Issu du structuralisme européen élaboré notamment par Saussure et par Troubetzkoy, son point de vue ne saurait se comprendre sans être replacé dans le contexte historique dont il émanait. Fidèles aux préoccupations de l’époque, les recherches de Martinet ont d’abord porté sur l’indo-européen et sur la phonologie, mais elles se sont très vite élargies à des problèmes de linguistique générale, avec toujours comme souci premier de rendre compte de la spécificité et de la diversité des langues examinées. C’est ce respect des faits linguistiques qui l’a amené, sans doute, à se méfier des généralisations hâtives et des formalisations excessives.
Certains, de ce fait, préfèrent voir dans le fonctionnalisme un mouvement de pensée plutôt qu’une théorie, au sens strict du terme, d’autant que les divers domaines d’étude ont été progressivement envisagés. Martinet, en effet, n’a pas proposé un " modèle " général de description des langues à l’instar de Chomsky. Pourtant, lorsqu’on examine les différents éléments constitutifs de la linguistique fonctionnelle, il apparaît très clairement que le fonctionnalisme doit être considéré comme une théorie, même si celle-ci n’a jamais été présentée dans son ensemble par Martinet lui-même.
La double articulation
La pertinence communicative se réalise donc à travers une pertinence distinctive assurée par les phonèmes, qui ont une forme constituée de traits distinctifs, mais qui n’ont pas de sens, et une pertinence significative assumée par les monèmes, doués d’une valeur significative supportée par des éléments formels qui ne sont pas toujours isolables dans l’énoncé, comme en témoigne l’amalgame du réunissant les monèmes de indiquant la provenance et le " défini " dans il revient du cinéma.
Certaines combinaisons de monèmes fonctionnent comme de simples monèmes, et s’intègrent à une classe d’unités au même titre que les monèmes eux-mêmes ; on les appelle des synthèmes. Ils correspondent à des dérivés et à des composés.
La pertinence communicative fonde la double articulation, laquelle implique une solidarité fonctionnelle entre phonèmes et monèmes, puisque la fonction distinctive ne peut s’exercer que dans la réalisation de la fonction significative, et que celle-ci nécessite un support formel pour se manifester. C’est à cette interdépendance entre des unités de fonctions différentes que renvoie la notion de double articulation, et non simplement au fait que les unités se combinent entre elles.
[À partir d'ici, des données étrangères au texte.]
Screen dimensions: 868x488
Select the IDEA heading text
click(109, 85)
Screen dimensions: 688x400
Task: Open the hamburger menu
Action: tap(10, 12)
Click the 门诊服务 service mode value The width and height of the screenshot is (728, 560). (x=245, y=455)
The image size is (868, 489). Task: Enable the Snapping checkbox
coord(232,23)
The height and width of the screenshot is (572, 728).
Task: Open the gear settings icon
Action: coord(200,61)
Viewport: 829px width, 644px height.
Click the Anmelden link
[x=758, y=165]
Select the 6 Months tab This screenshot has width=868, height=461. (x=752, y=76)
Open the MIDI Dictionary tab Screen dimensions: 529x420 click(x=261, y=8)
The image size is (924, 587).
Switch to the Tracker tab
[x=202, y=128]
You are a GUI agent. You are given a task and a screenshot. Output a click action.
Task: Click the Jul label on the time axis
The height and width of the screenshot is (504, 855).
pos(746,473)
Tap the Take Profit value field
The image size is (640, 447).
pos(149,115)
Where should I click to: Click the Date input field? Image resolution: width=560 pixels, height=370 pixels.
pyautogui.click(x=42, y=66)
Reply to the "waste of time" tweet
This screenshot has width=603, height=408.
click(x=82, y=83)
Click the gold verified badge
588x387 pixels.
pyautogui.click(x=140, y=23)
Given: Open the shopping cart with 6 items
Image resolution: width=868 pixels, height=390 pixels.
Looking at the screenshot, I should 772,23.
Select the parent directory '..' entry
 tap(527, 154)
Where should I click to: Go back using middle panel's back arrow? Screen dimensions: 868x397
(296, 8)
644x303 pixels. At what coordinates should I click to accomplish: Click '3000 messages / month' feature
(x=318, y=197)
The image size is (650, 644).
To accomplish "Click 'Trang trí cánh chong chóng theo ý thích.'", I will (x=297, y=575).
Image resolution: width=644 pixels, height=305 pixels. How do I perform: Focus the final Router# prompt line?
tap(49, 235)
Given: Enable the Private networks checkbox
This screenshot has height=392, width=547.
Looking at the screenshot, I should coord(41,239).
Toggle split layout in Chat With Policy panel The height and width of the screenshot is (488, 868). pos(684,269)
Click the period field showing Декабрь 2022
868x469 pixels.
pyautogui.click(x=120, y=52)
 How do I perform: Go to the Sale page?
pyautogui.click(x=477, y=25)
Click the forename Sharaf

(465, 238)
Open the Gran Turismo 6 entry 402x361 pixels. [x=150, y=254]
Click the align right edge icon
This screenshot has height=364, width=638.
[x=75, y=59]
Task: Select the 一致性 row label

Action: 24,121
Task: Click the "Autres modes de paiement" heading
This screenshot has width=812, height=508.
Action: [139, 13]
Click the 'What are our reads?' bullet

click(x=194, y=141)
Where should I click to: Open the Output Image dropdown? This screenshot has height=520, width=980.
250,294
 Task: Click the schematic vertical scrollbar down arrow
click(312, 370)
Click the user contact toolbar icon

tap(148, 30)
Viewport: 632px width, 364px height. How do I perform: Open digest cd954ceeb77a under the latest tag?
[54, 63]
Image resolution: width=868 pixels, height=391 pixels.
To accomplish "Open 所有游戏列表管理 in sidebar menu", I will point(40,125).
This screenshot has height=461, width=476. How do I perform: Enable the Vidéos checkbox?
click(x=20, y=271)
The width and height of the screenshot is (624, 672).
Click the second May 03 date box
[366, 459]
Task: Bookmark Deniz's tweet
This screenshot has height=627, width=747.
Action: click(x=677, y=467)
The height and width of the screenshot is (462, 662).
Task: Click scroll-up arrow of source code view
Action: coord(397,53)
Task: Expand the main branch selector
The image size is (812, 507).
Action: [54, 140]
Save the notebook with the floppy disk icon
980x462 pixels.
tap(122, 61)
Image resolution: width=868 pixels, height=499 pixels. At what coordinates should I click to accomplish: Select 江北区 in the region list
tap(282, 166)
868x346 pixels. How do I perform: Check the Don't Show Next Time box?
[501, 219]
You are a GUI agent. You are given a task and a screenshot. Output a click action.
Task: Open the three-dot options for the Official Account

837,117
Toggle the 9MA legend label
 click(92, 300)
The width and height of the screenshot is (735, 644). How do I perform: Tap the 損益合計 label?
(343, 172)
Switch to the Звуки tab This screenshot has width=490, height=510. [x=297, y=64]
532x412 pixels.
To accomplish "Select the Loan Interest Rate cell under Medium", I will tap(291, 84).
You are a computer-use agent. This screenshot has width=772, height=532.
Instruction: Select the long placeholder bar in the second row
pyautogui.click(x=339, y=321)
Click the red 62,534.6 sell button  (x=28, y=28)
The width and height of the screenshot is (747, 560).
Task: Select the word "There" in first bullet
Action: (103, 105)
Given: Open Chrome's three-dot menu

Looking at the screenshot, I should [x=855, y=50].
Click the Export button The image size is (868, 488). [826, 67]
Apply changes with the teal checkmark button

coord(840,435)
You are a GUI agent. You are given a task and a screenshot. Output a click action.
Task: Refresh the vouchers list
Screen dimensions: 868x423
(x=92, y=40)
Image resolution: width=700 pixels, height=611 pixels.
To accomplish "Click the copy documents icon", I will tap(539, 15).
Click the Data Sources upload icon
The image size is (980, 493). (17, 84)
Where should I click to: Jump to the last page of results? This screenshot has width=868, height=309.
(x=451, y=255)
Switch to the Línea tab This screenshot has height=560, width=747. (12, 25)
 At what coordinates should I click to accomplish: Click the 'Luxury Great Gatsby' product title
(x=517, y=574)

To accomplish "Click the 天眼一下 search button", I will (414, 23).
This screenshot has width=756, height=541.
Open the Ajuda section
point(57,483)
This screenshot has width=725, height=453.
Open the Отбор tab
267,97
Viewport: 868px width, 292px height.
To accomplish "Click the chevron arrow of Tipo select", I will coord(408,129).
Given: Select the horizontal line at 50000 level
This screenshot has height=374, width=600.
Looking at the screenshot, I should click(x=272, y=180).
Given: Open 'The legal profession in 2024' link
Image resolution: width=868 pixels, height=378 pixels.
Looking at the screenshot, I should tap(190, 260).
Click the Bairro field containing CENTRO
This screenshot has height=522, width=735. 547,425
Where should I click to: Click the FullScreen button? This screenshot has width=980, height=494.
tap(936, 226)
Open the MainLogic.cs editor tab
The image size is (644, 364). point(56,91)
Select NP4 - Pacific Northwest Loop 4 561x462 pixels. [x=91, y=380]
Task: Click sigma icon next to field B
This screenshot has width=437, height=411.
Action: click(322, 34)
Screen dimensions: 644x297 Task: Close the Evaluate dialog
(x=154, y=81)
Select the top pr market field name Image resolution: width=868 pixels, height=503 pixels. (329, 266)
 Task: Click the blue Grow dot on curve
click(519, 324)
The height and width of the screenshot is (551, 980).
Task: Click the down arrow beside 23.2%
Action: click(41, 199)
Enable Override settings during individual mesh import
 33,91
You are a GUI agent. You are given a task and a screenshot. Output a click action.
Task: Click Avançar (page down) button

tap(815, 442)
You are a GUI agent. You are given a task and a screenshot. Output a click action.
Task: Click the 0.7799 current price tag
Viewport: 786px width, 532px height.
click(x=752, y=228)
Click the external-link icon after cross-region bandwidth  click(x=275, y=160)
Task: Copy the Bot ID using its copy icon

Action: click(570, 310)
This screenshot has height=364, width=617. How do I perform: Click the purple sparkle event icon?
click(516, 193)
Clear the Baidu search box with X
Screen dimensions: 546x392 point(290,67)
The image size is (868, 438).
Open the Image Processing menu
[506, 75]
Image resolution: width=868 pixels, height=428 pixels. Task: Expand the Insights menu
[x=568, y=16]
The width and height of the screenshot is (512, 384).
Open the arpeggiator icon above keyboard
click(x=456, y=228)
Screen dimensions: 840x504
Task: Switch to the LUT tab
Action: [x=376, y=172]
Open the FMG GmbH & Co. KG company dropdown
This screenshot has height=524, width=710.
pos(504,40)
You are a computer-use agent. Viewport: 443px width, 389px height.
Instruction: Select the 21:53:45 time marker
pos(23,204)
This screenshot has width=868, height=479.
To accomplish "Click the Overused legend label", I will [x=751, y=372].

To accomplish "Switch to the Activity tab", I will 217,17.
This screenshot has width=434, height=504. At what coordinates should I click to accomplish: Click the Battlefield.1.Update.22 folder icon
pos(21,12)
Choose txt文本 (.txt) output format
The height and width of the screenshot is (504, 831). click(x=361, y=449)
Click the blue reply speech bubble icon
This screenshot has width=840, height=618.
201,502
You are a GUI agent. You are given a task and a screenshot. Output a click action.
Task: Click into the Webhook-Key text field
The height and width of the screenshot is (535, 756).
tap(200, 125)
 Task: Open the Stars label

Tons, place de l’accent, intonation
Aux phonèmes et aux monèmes s’ajoutent d’autres éléments, capables, eux aussi, de participer à la fonction de communication. C’est notamment le cas des tons, de la place de l’accent et de l’intonation. Ces éléments sont cependant de nature différente, puisqu’ils font intervenir la prosodie, et ne peuvent se manifester sans le support des phonèmes et des signifiants. D’autre part, les tons font partie intégrante des phonèmes, puisque les éléments qu’ils affectent ne deviennent distinctifs qu’associés à un ton particulier. Ils se trouvent, de ce fait, insérés dans la double articulation. Il n’en va pas de même, en revanche, de la place de l’accent, bien qu’elle puisse exercer dans certaines langues une fonction distinctive, ni de l’intonation, susceptible d’avoir une fonction significative, comme lorsqu’elle exprime l’interrogation.
Si Martinet n’a pas mentionné les faits prosodiques dans la définition de la double articulation, il me semble que c’est pour des raisons de cohérence et de rigueur scientifique et non pour les marginaliser. En effet, ils n’ont ni la même nature, ni le même fonctionnement que les phonèmes et les monèmes : la place de l’accent et l’intonation se surajoutent aux phonèmes et aux monèmes ; ils exigent leur présence pour fonctionner. De plus, l’intonation n’assume pas de manière systématique une fonction significative ; quant au rôle de la place de l’accent, il varie d’une langue à l’autre et n’est pas nécessairement pertinent.